HOW TO COMPLETE THIS TASK:
Within the data that follows, set down exactly the lines from the one containing "Where should I" through the one containing "Reply to ads11_'s", both ends included.

DATA PROVIDED:
- Opening Delimiter -

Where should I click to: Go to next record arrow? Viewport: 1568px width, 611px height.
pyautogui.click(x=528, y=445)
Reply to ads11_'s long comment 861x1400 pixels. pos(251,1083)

- Closing Delimiter -
- Opening Delimiter -

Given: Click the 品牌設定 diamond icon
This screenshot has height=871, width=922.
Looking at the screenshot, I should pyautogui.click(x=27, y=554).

- Closing Delimiter -

THE ANSWER:
Where should I click to: Go to next record arrow? Viewport: 1568px width, 611px height.
pyautogui.click(x=528, y=445)
Reply to ads11_'s long comment 861x1400 pixels. pos(251,1083)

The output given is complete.